Pourquoi ne pas instaurer un « bonus de la citoyenneté » pour certains emplois, pas forcément administratifs, en faveur de ces jeunes volontaires ? Pourquoi ne pas prévoir, par exemple, de mettre en place un taux particulier d’emprunt ? Le caractère universel d’une institution dépend aussi de l’attrait qu’elle présente.

Une telle proposition, me direz-vous, n’est-elle pas discriminante ? Eh bien, c’est ma conception de la « discrimination positive » ! Je la trouve légitime parce qu’il s’agit d’une discrimination constructive, qui renforce notre socle républicain.

Il faudrait également se fixer des objectifs ambitieux.

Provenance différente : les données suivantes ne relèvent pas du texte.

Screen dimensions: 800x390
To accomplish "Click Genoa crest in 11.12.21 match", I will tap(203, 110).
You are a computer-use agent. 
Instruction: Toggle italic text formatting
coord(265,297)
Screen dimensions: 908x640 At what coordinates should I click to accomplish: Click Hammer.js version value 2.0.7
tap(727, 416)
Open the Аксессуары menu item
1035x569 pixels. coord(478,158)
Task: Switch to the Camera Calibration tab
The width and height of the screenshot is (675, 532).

Je voudrais appeler votre attention sur ce point.

Vouloir attirer une frange de quelques dizaines de milliers de jeunes vers une nouvelle forme de creuset républicain n’est pas un objectif suffisant. Il faut avoir pour ambition de drainer vers ce service une partie de la jeunesse au moins égale à celle qui passe son baccalauréat chaque année. Ce n’est que par le nombre que le sentiment d’appartenance à une communauté triomphe. L’idée de Nation est née le jour où l’on s’est aperçu que des millions de gens, sur un territoire donné, parlaient une même langue et partageaient les mêmes valeurs !

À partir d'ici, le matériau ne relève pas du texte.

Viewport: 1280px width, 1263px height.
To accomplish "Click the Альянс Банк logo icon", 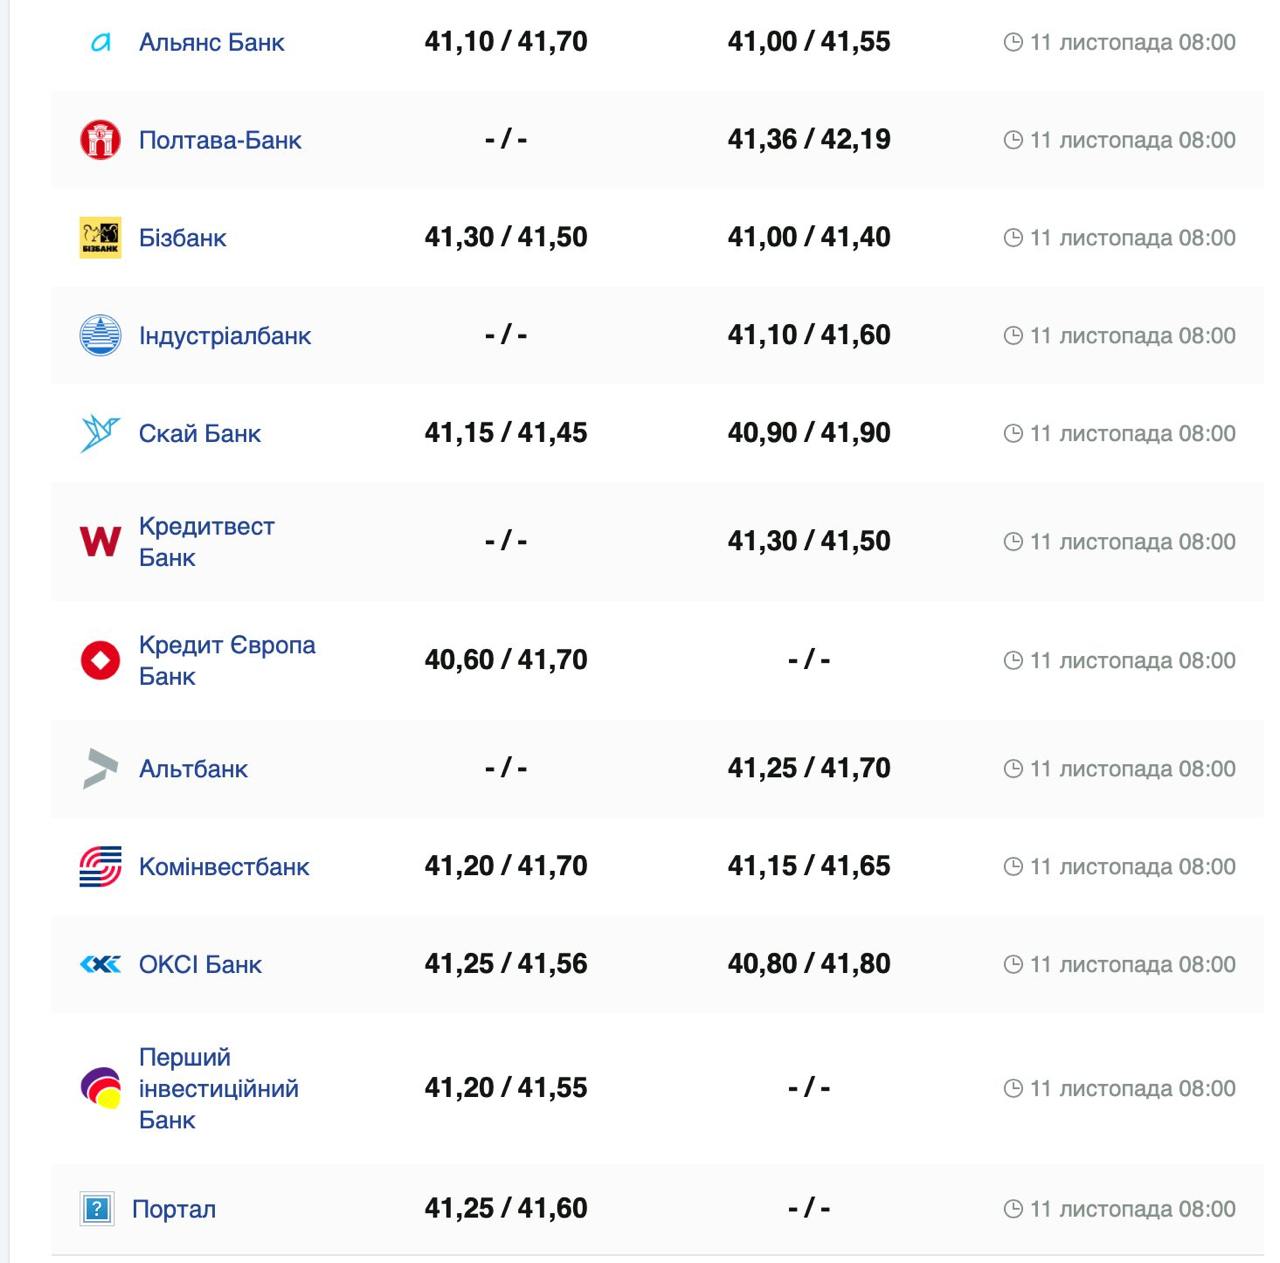I will coord(100,43).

Monsieur le haut-commissaire, mes chers collègues, si nous voulons améliorer les choses en la matière, il nous faut résolument changer d’échelle pour construire et pour renforcer la cohésion de notre nation. Il ne faut pas transiger avec les moyens. Pour pertinent que soit l’outil du service civil obligatoire, il gagnerait en efficacité si les moyens matériels et humains étaient plus importants.

Je prendrai l’exemple de mon département, celui des Alpes-Maritimes. Dans le cadre de l’Europe, pourquoi ne pas créer des structures franco-italiennes ou franco-allemandes pour développer l’étude des langues, mettre l’accent sur les métiers découlant du tourisme et former des marins pour la plaisance et les croisières ? C’est une affaire de bon sens. C’est une affaire de cohérence. C’est également une affaire d’intérêt national majeur à une période de notre histoire où la République a parfois donné le sentiment de vaciller sur ses principes fondateurs de liberté, d’égalité et de fraternité.

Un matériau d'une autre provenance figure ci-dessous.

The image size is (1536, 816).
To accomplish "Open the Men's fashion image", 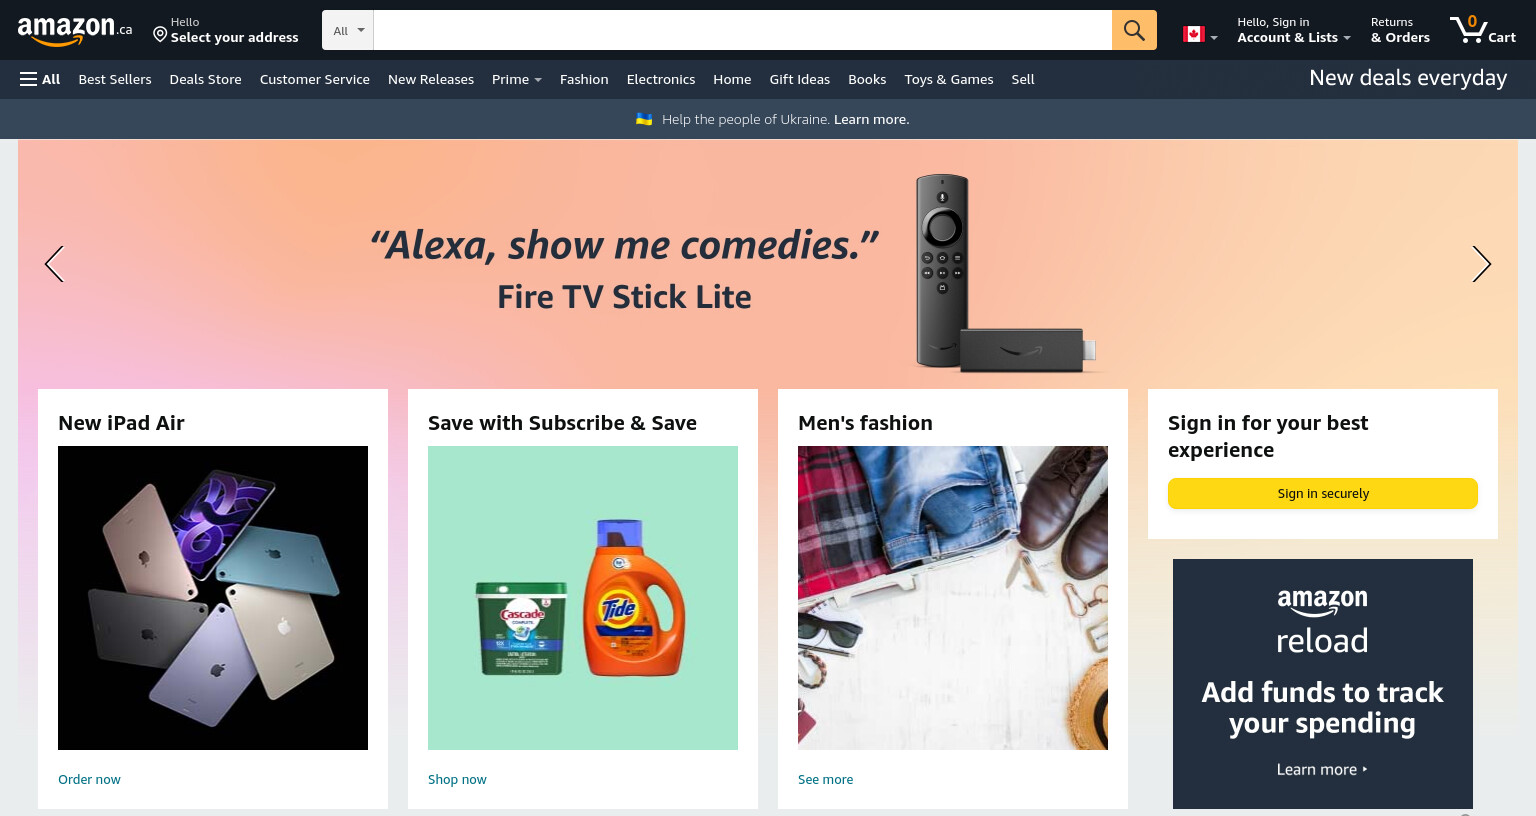I will (x=953, y=598).
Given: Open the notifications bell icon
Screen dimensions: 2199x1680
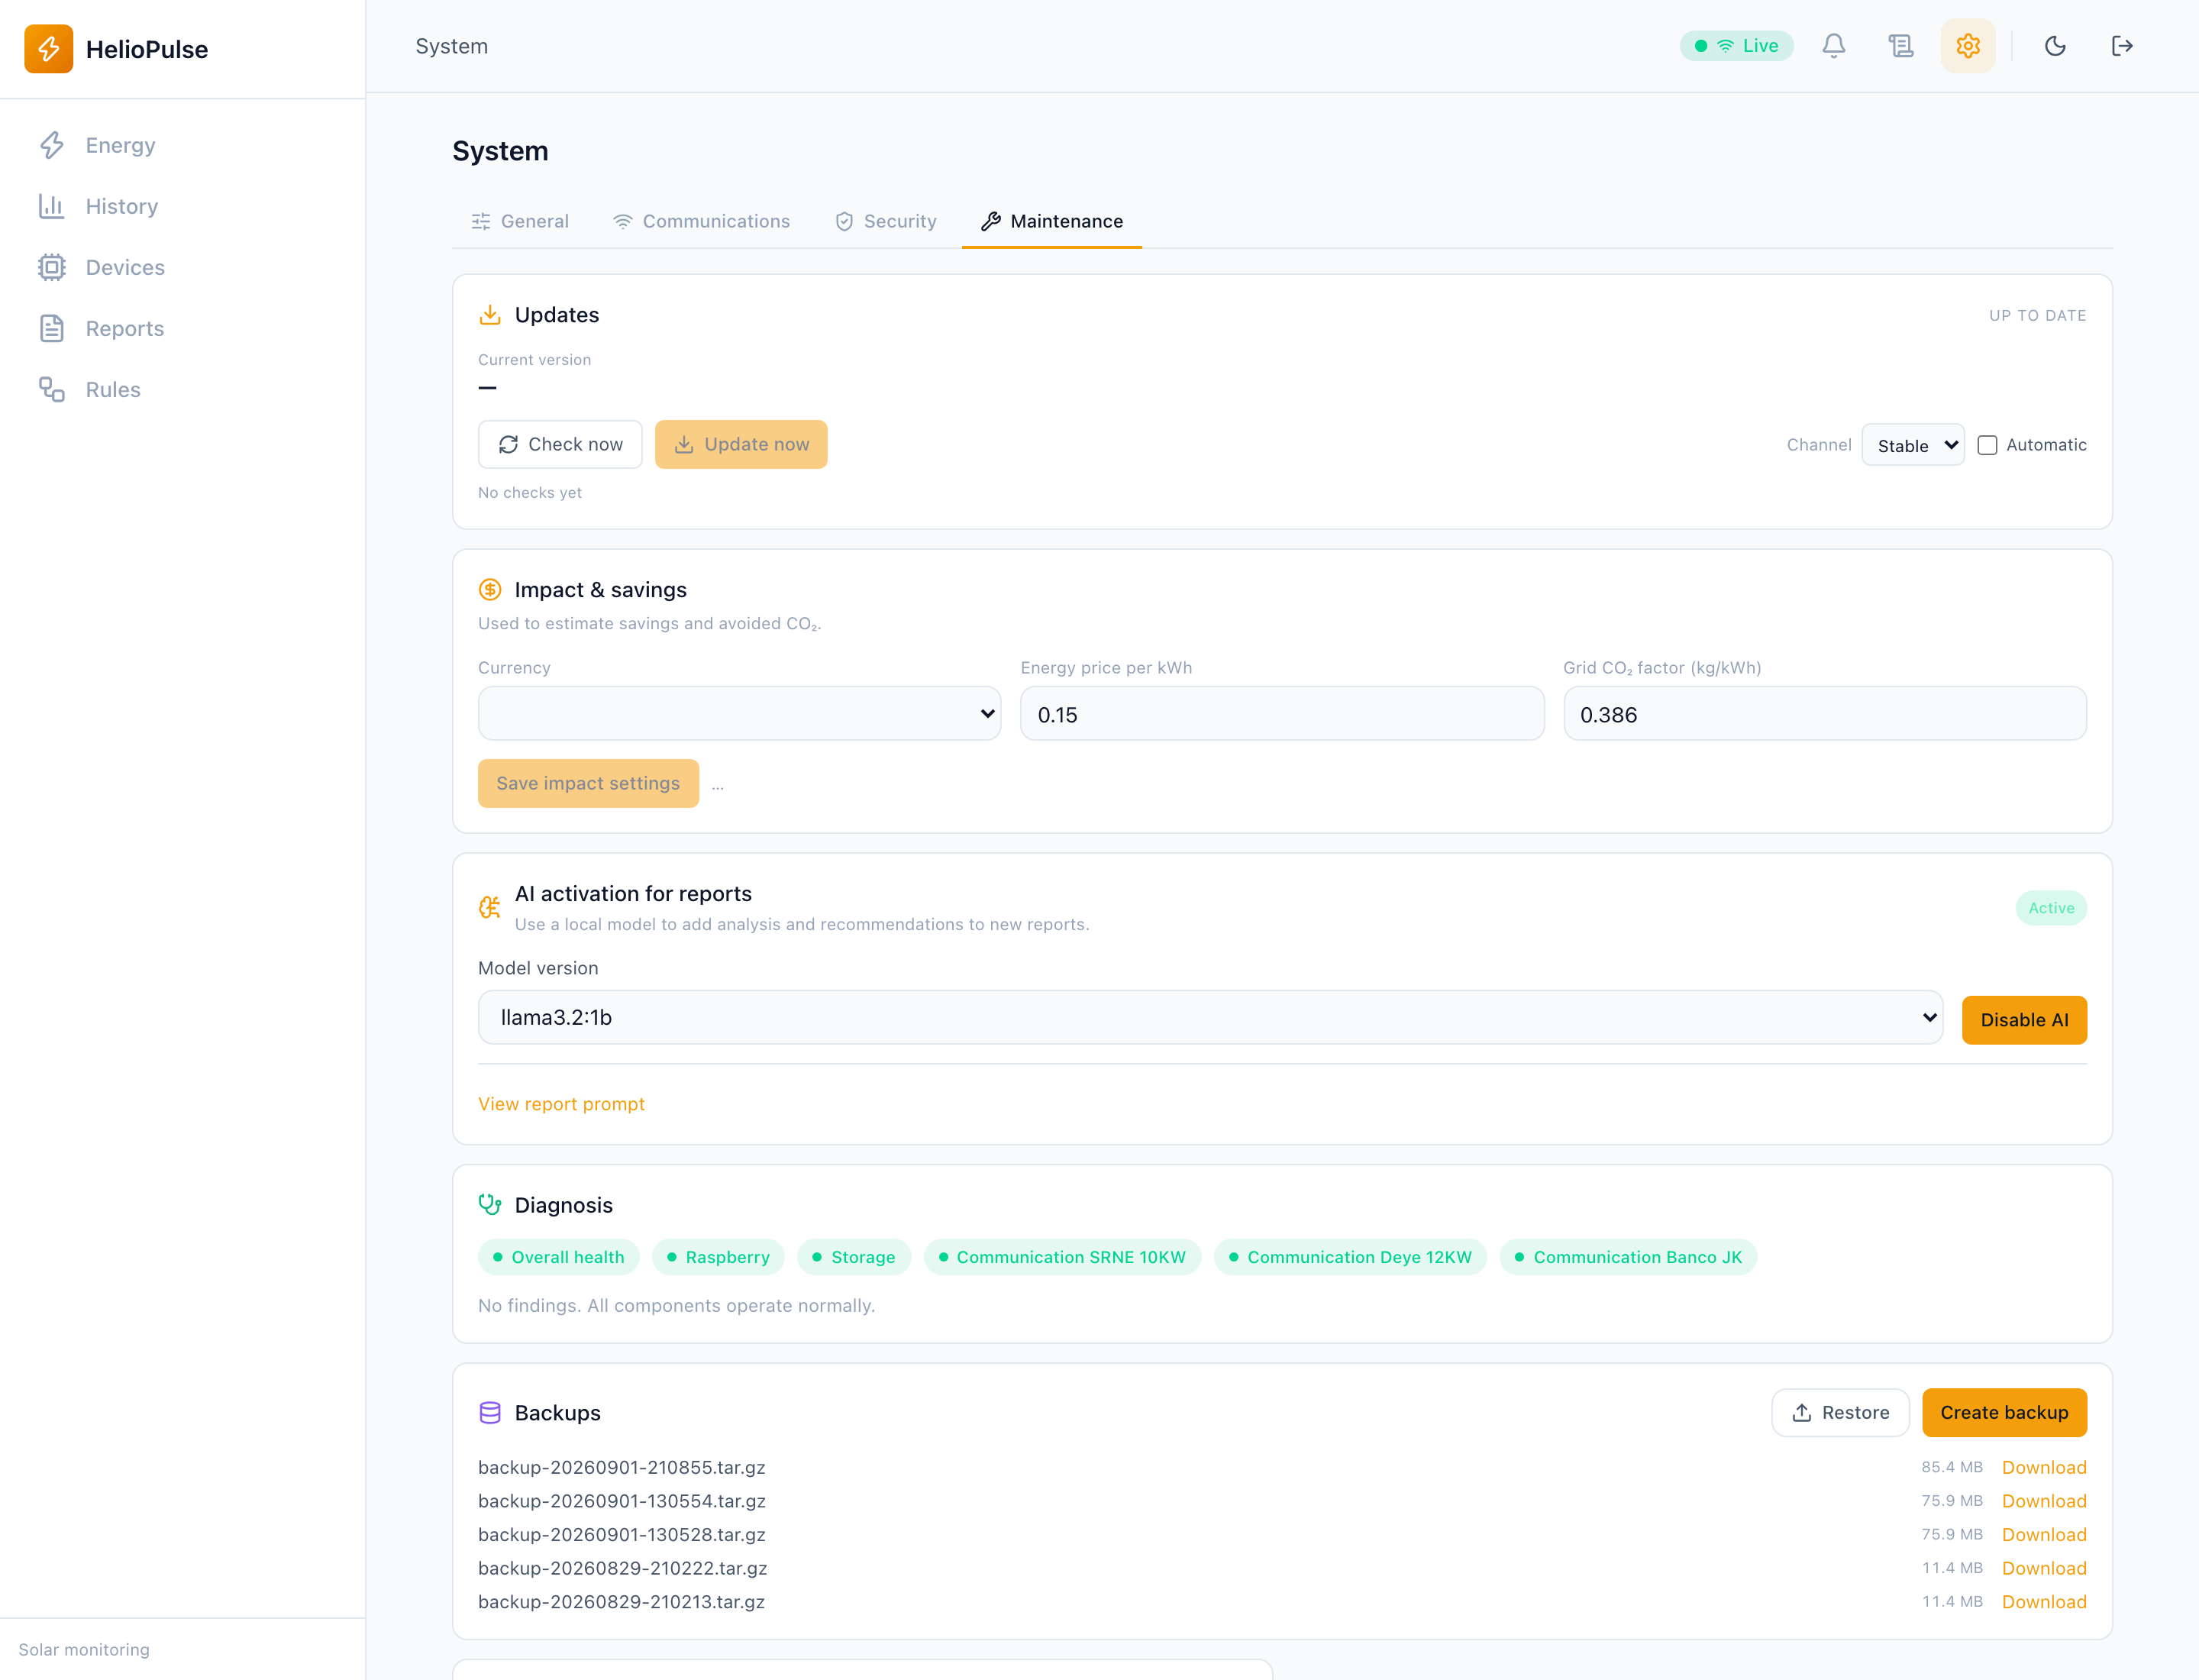Looking at the screenshot, I should [x=1833, y=46].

J’adresse donc une supplique au Gouvernement de la République pour que l’esprit de volontarisme et de réforme qui l’anime s’incarne dans une politique en faveur de la jeunesse en vue de donner aux valeurs d’intégration et de progrès toute leur ampleur.

Raymond Cartier avait une formule un peu brutale, mais juste : quand on n’a pas les moyens de sa politique, il faut avoir la politique de ses moyens.

Il faut donc nous donner les moyens de la politique que le Gouvernement lui-même souhaite mettre en œuvre pour la jeunesse française. Cela se fera en redonnant à notre jeunesse les codes de la société, car aider et former la jeunesse, c’est non pas dépenser, mais investir. La jeunesse est notre avenir !

Nous devons faire le choix de la volonté et de l’audace. L’enjeu pour la solidité de la République et pour la cohésion de la nation oblige à ne pas se contenter du plus petit dénominateur commun.